[WORK REQUEST] From the entries below, list each line with "Given".

Data items
----
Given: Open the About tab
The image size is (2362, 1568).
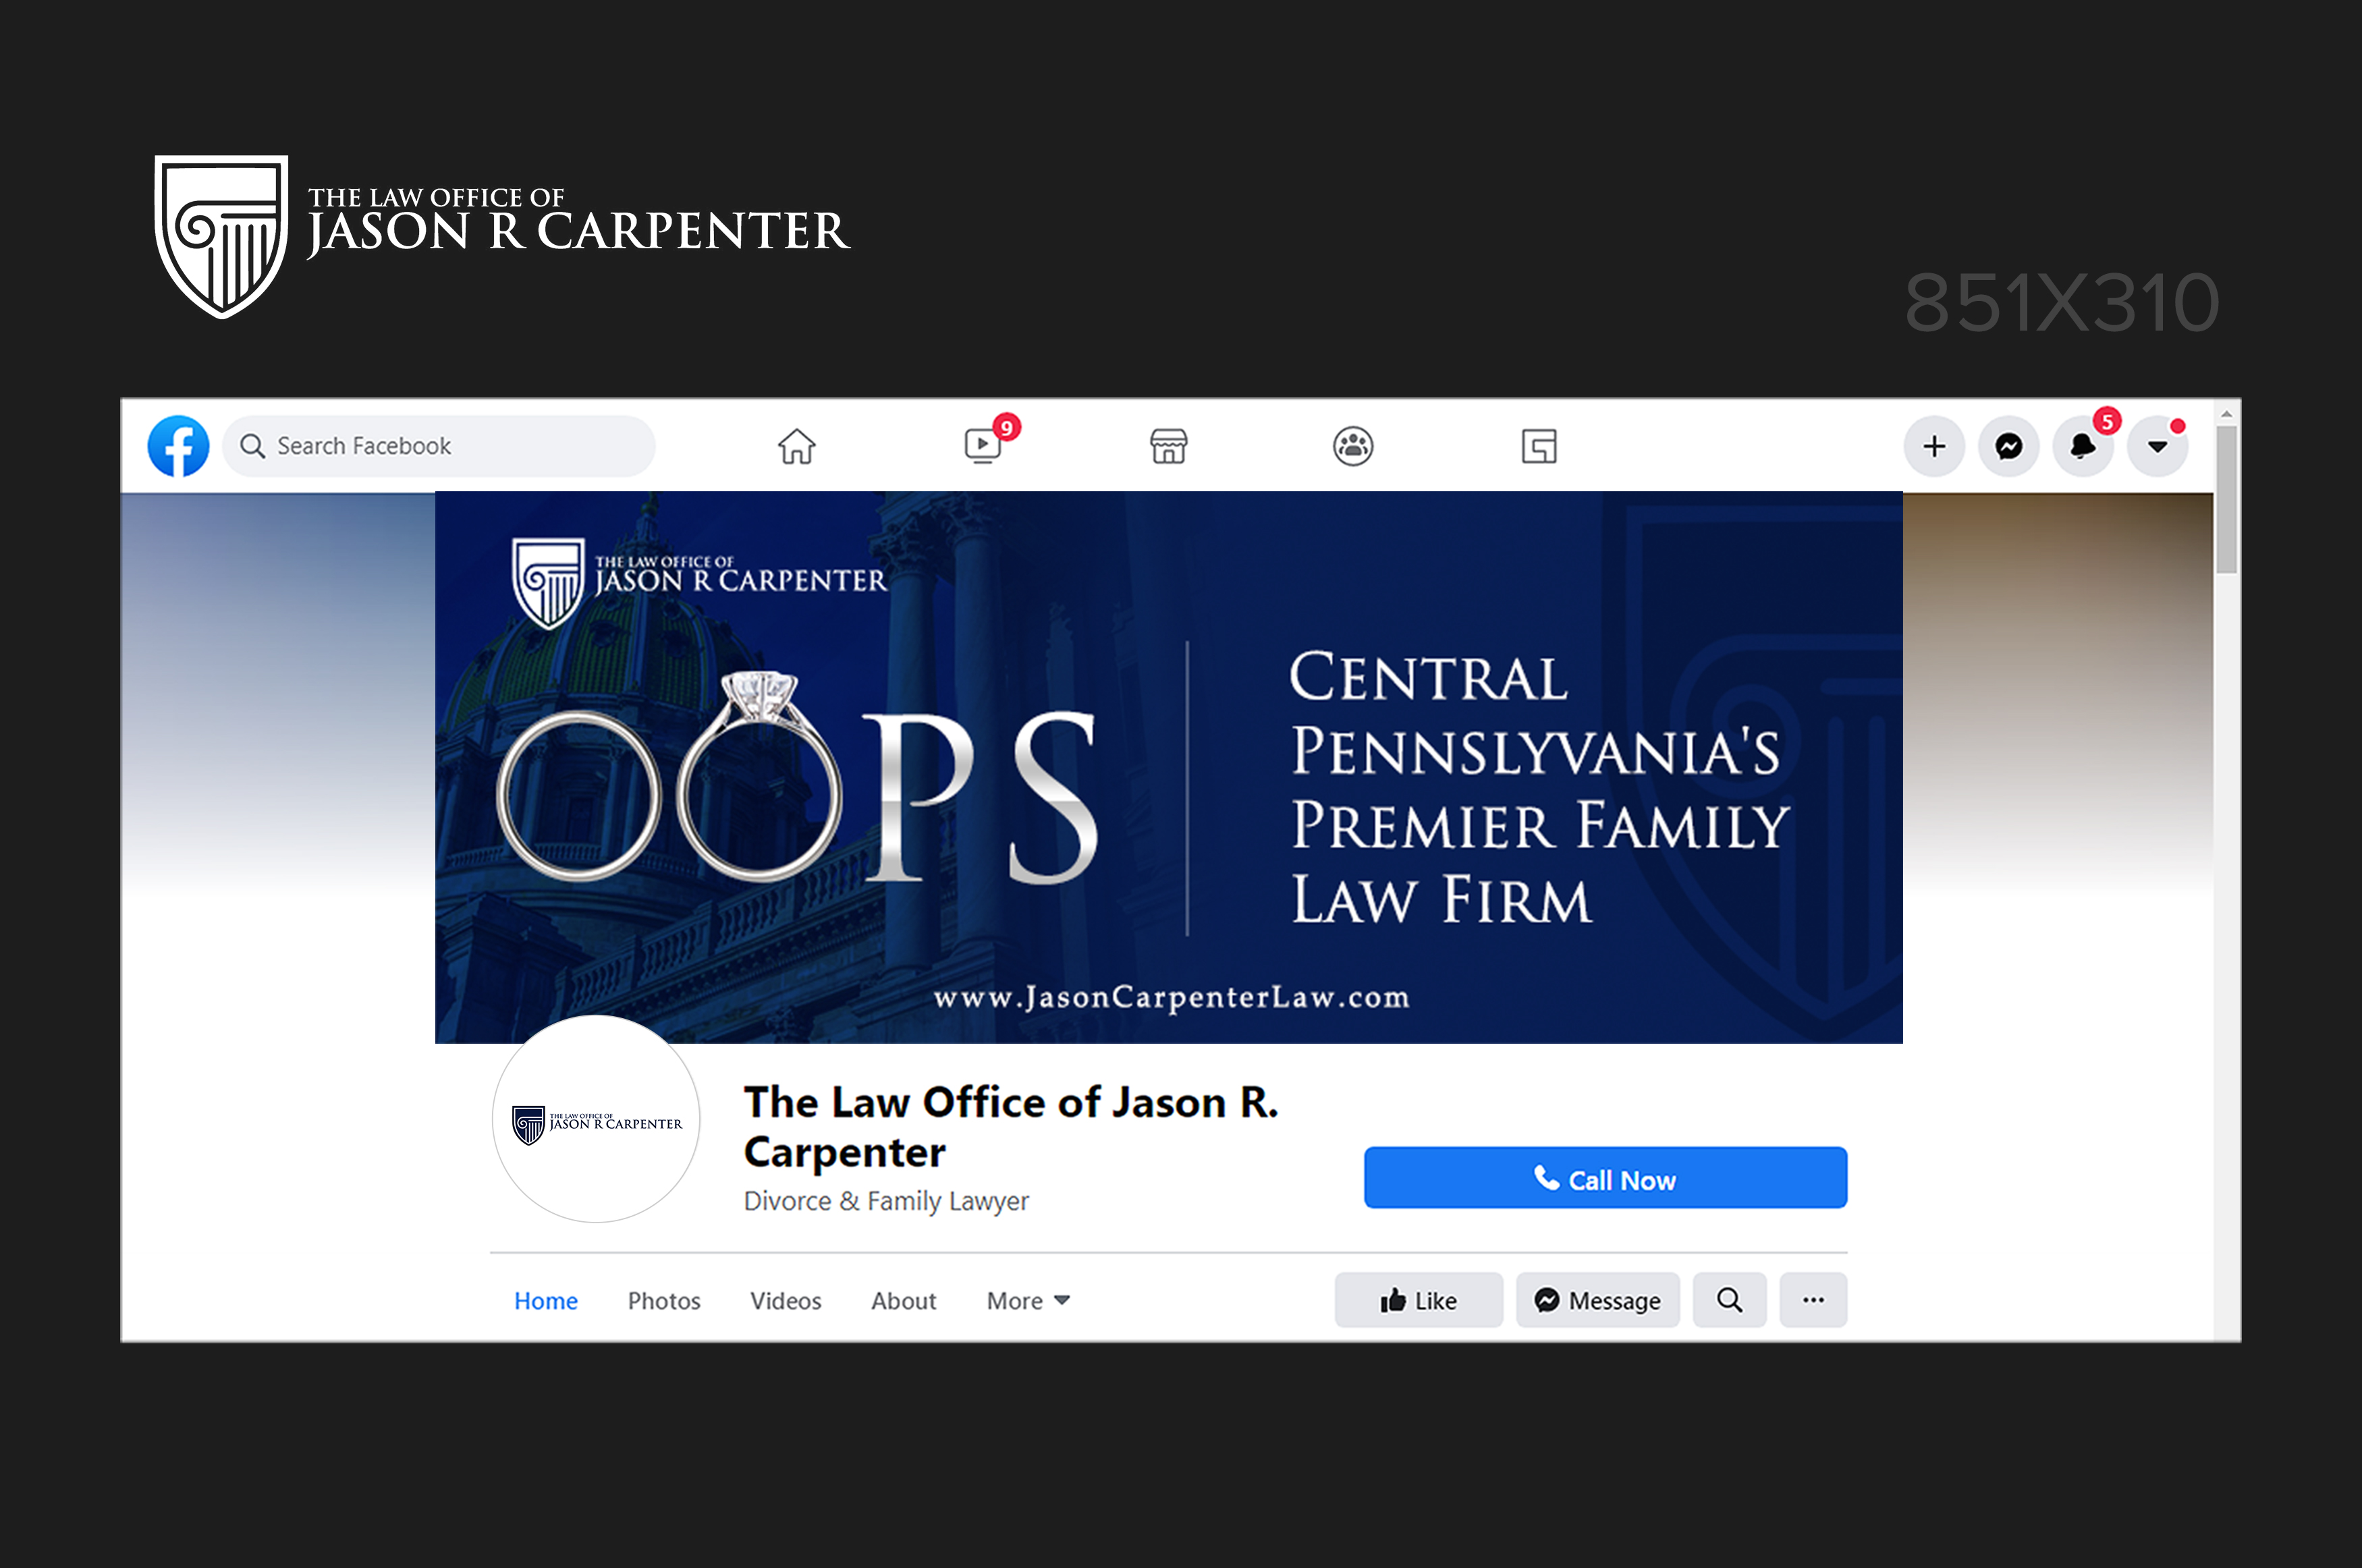Looking at the screenshot, I should (903, 1300).
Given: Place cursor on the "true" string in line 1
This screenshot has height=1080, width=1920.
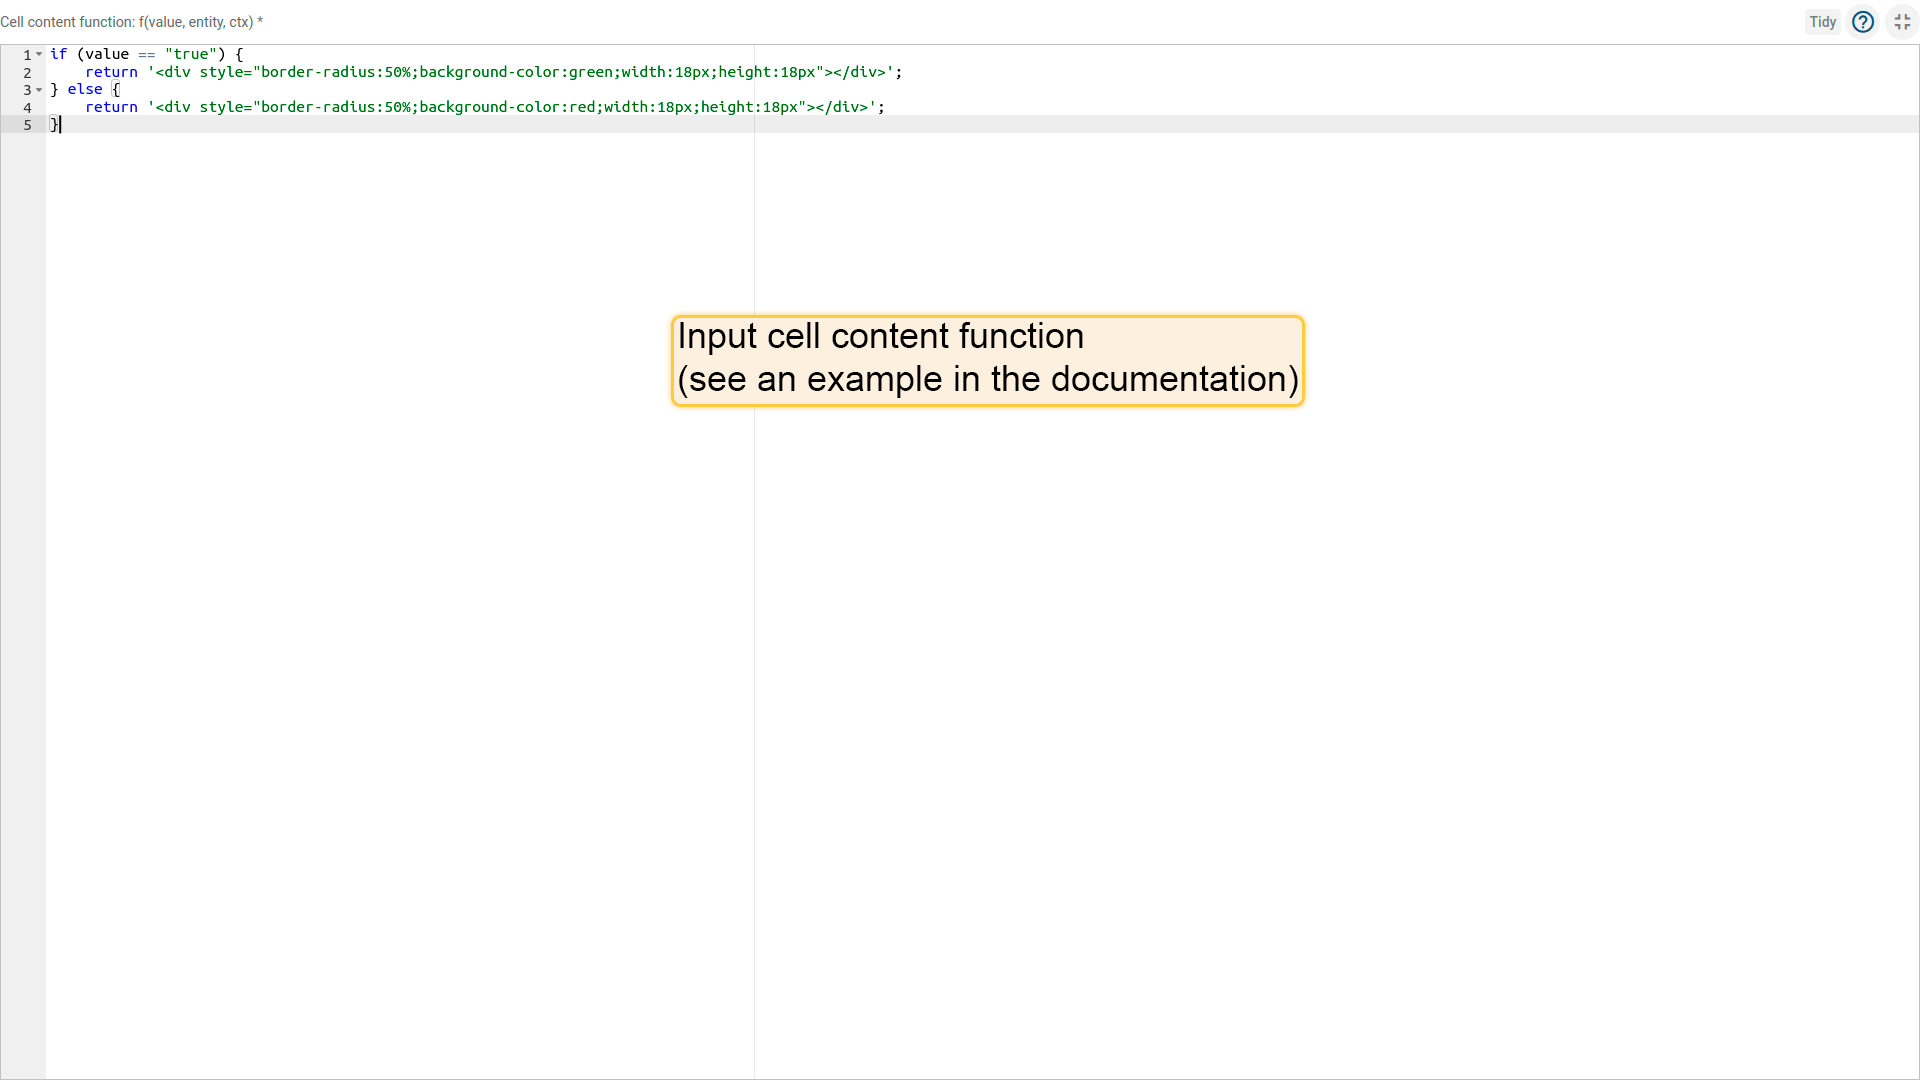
----
[OUTPUT FOR THIS EXERCISE]
Given: Open the About tab
Given: Place cursor on the "true" string in line 1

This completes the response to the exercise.